Nick Paumgarten and Lillian Ross
Lillian,
Well, if that is what they mean by getting back to normal, then maybe we're better off not getting back to normal. Aspects of our way of life were perhaps worth attacking, apparently. If there's any upside to the World Trade Center disaster, it's that we will all be spared, for a few weeks anyway, all of this nonsense; the PR mill is quiet, or muted, at least.

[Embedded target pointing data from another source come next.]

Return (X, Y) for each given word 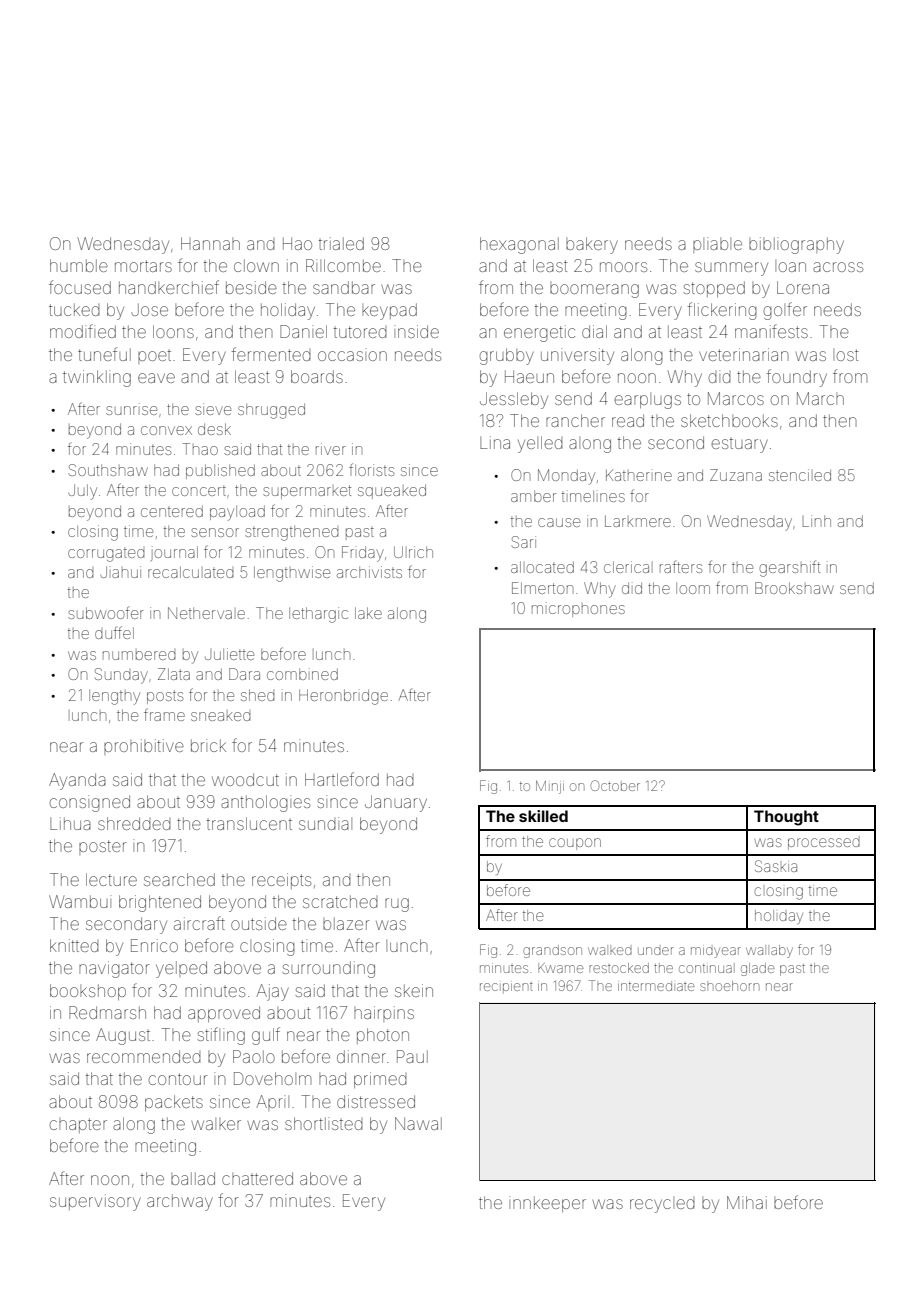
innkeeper (547, 1204)
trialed (341, 243)
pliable (717, 245)
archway (180, 1202)
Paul (412, 1056)
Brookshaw (794, 588)
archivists (369, 572)
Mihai (747, 1202)
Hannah (210, 243)
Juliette (229, 654)
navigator (114, 969)
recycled (662, 1205)
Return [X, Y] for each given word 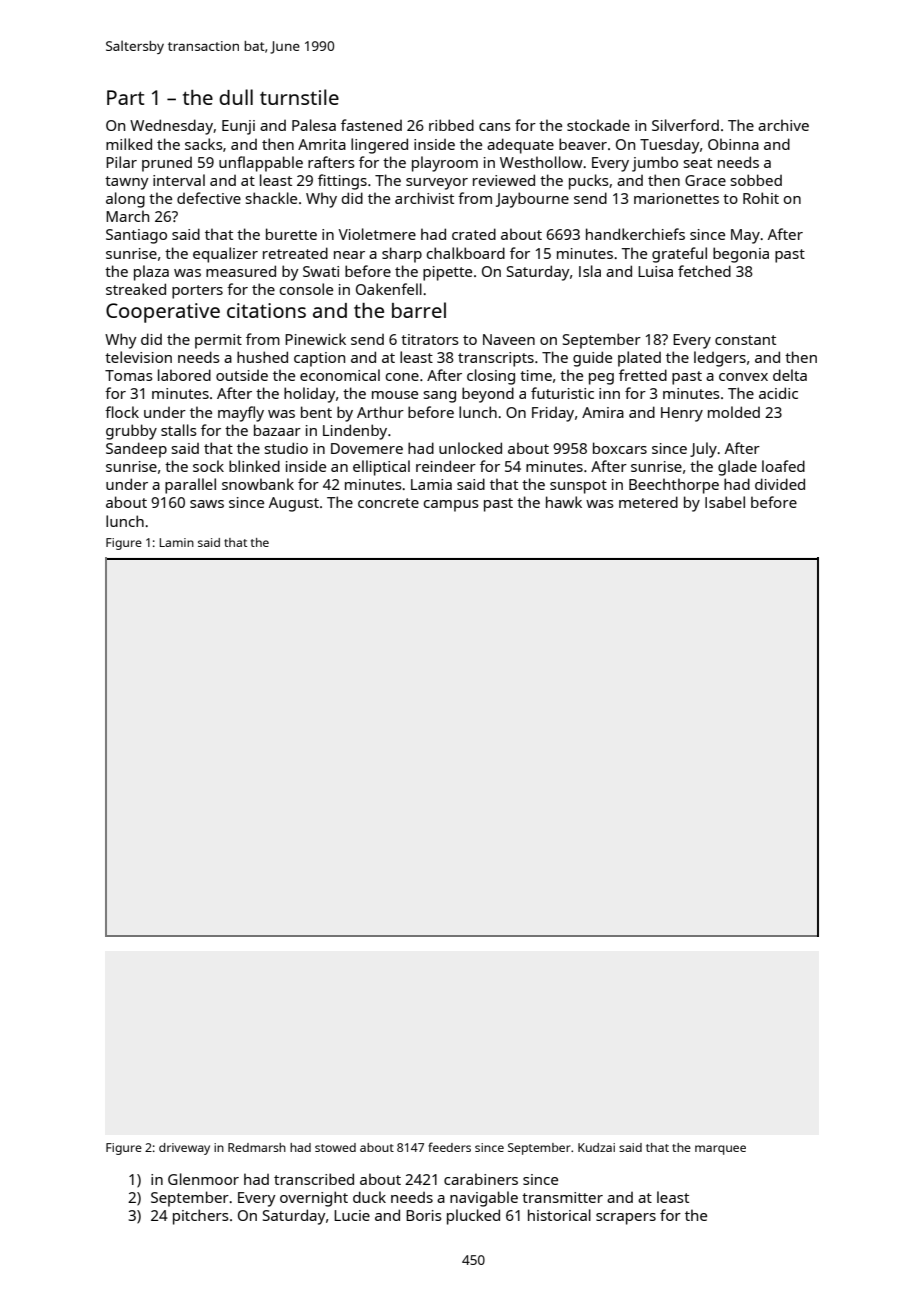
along [125, 200]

So, today is getting-back-to-normal day here in New York. The stock market is open (and getting killed), the Yankees are playing (in Tampa), thousands are hard at work in borrowed offices. But things are not normal. According to the Times today, the federal government is asking the big securities firms (and, apparently, threatening reprisal should they not obey) to help buoy the stock market--to act not in their own interest, but in the country's. Odd, eh? I always kind of thought the pursuit of self-interest was what made this country great. Where are the free-market high priests on this one? It's as though to protect our way of life we need to abandon it. What if the feds had ordered the commissioner of Major League Baseball to make sure the Yankees won tonight in order to restore confidence? Well, anyway, it isn't working. The markets aren't listening. But what am I talking about? Who cares, at this hour, about a momentary perversion of this or that principle? We're just trying to get back to normal here.